Liin’s gaze dropped briefly to the offered hand. There was no hesitation in the gesture itself; only in what it represented. Familiarity, perhaps. Or an assumption of it. Still, she accepted it without comment, her grip light, precise, and brief. “Miss Persephone.” The title remained, deliberate but not unkind.
At the mention of the assignment, something in her stilled. Not outwardly. The wind still moved through the space between them, tugging lightly at fabric and hair. The bazaar still murmured at their backs. But her attention narrowed both quietly and completely.
A laboratory. It was not the word itself. It was what followed it.
Abandoned. Buried. Lost to sand and time.
Liin released her hand. Her gaze shifted; not to Persephone at first, but past her. Along the edges of the bazaar, the thinning crowd, the natural choke points where sound carried and where it didn’t. Old habits, resurfacing without invitation. Or perhaps….never truly gone.
Only then did she look back. “You were told that it was abandoned,” she said, not quite a question. Her tone remained even, but there was a subtle weight beneath it now. Consideration layered over something sharper. “That is not the same as empty." Her eyes moved over Persephone again. Not dismissive, not critical, but assessing. She was young. Capable, perhaps. But still….young. “And you intend to locate it in open terrain.” A faint tilt of her head, as though aligning pieces only she could see. “Without knowing of it's condition. Or what remains inside.” There was no judgment in her words.
The question of a guide lingered between them.
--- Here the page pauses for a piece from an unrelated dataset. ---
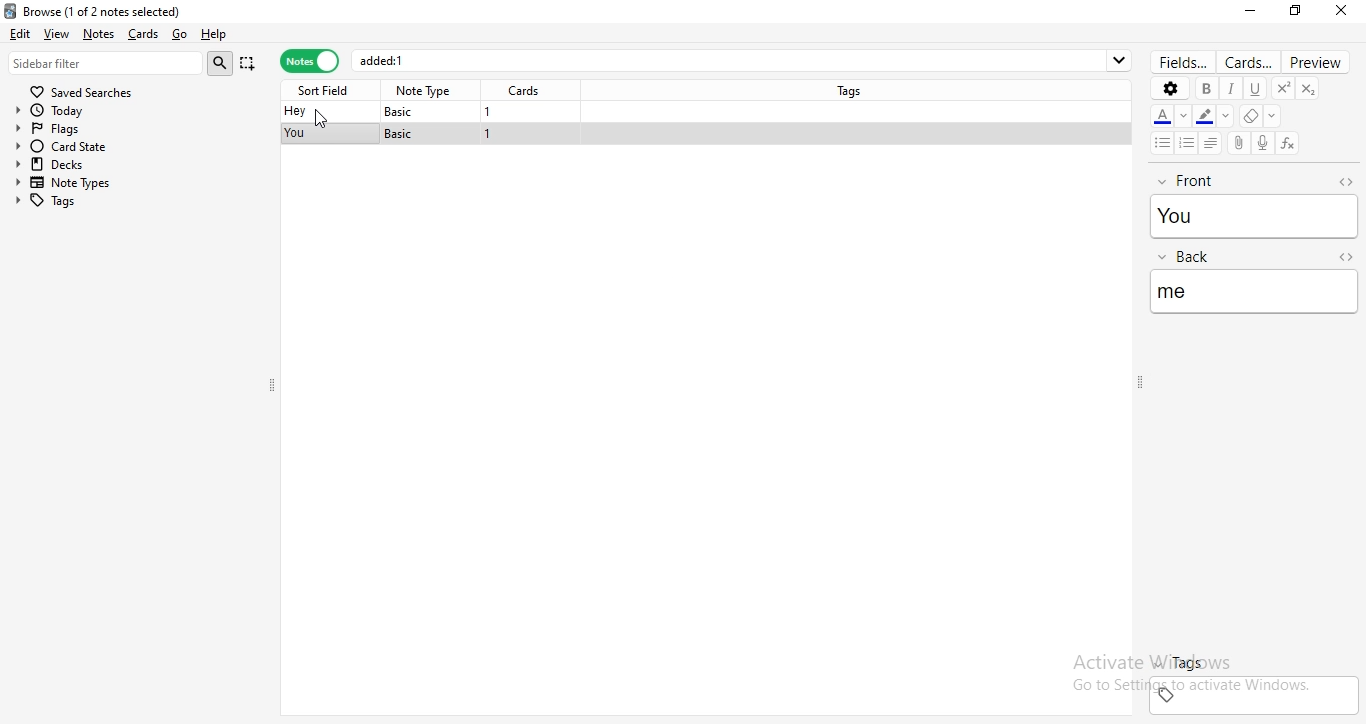 This screenshot has width=1366, height=724. Describe the element at coordinates (528, 91) in the screenshot. I see `cards` at that location.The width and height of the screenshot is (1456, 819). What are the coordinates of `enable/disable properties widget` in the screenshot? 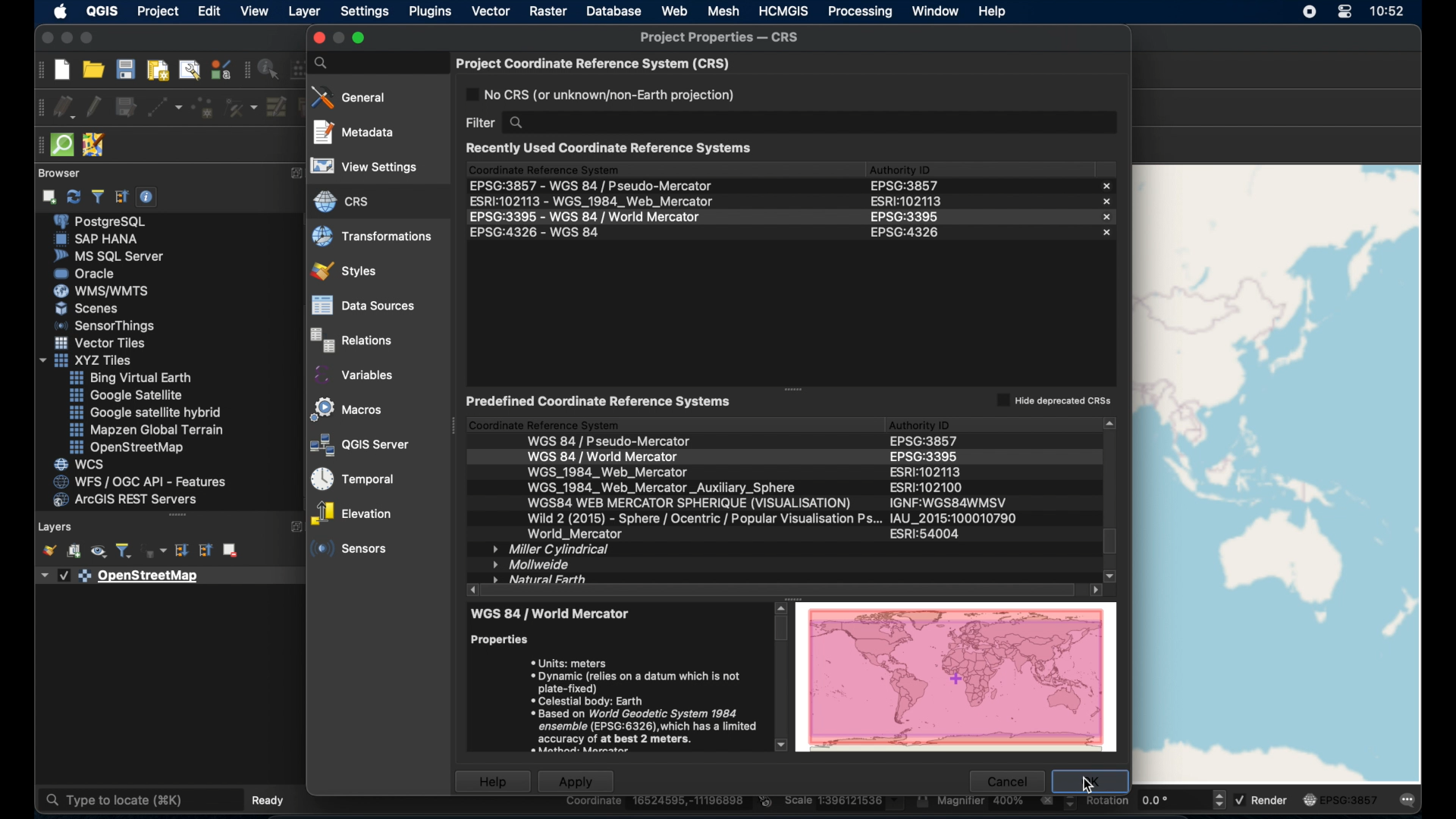 It's located at (149, 197).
Liin exhaled softly, the sound nearly lost to the wind. “A guide would help you find it,” she said at last. “But it would also introduce variables that you cannot control. Curiosity. Greed. Fear.” Her gaze held steady now. “All of which tend to complicate situations like this. If the structure
is intact; the greater risk will not be the terrain.” A slight shift in her posture that was subtle but unmistakable. It was not tension, but readiness. “It will be what was left behind.”
Her eyes flicked briefly toward the canyon’s edge, where the wind carried sand in faint, distant streams. Then back to Persephone. “I will assist you.” Not
I can. Not
perhaps. But a decision, already made. “But we do this
carefully. And we do not involve anyone else unless it becomes necessary.” A beat followed. “Tell me what you know.”